SHORT EXERCISE: Copy out the data below, swapping "Output a click action" for "Return the click coordinates" wherever it occurs and leaving everything else as it is.

:: MATERIAL PROVIDED

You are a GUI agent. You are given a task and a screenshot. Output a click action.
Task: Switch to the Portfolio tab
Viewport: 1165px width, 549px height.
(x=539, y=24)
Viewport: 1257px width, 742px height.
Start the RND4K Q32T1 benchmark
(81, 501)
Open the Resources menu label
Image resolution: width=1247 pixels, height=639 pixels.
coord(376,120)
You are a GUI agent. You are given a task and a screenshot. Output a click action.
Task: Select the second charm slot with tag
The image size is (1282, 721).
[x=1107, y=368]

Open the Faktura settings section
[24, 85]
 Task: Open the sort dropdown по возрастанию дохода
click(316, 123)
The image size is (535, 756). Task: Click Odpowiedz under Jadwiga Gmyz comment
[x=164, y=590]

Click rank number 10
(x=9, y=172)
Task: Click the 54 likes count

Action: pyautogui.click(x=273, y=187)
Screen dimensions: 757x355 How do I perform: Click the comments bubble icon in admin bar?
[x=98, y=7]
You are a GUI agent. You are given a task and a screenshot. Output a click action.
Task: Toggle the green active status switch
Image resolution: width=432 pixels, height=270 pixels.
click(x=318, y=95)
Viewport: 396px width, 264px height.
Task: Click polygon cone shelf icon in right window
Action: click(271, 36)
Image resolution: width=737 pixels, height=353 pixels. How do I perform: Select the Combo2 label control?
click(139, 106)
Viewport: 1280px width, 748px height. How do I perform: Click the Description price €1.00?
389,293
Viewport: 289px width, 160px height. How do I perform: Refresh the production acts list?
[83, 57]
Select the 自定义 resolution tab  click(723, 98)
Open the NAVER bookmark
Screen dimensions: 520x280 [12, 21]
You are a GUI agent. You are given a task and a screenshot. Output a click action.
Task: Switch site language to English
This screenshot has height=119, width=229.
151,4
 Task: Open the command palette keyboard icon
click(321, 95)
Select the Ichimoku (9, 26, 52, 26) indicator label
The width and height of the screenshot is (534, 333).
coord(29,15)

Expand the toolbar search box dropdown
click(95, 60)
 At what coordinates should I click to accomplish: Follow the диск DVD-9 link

::::

ANSWER TO THIS EXERCISE:
You are a GUI agent. You are given a task and a screenshot. Return the click coordinates.
Task: Switch to the Portfolio tab
Viewport: 1165px width, 549px height.
(x=539, y=24)
Viewport: 1257px width, 742px height.
Start the RND4K Q32T1 benchmark
(81, 501)
Open the Resources menu label
Image resolution: width=1247 pixels, height=639 pixels.
coord(376,120)
You are a GUI agent. You are given a task and a screenshot. Return the click coordinates.
Task: Select the second charm slot with tag
The image size is (1282, 721).
[x=1107, y=368]

Open the Faktura settings section
[24, 85]
 Task: Open the sort dropdown по возрастанию дохода
click(316, 123)
The image size is (535, 756). Task: Click Odpowiedz under Jadwiga Gmyz comment
[x=164, y=590]

Click rank number 10
(x=9, y=172)
Task: Click the 54 likes count

Action: pyautogui.click(x=273, y=187)
Screen dimensions: 757x355 How do I perform: Click the comments bubble icon in admin bar?
[x=98, y=7]
You are a GUI agent. You are given a task and a screenshot. Return the click coordinates.
Task: Toggle the green active status switch
Image resolution: width=432 pixels, height=270 pixels.
click(x=318, y=95)
Viewport: 396px width, 264px height.
Task: Click polygon cone shelf icon in right window
Action: click(271, 36)
Image resolution: width=737 pixels, height=353 pixels. How do I perform: Select the Combo2 label control?
click(139, 106)
Viewport: 1280px width, 748px height. How do I perform: Click the Description price €1.00?
389,293
Viewport: 289px width, 160px height. How do I perform: Refresh the production acts list?
[83, 57]
Select the 自定义 resolution tab  click(723, 98)
Open the NAVER bookmark
Screen dimensions: 520x280 [12, 21]
You are a GUI agent. You are given a task and a screenshot. Return the click coordinates.
Task: Switch site language to English
This screenshot has height=119, width=229.
151,4
 Task: Open the command palette keyboard icon
click(321, 95)
Select the Ichimoku (9, 26, 52, 26) indicator label
The width and height of the screenshot is (534, 333).
coord(29,15)

Expand the toolbar search box dropdown
click(95, 60)
 At what coordinates should I click to accomplish: Follow the диск DVD-9 link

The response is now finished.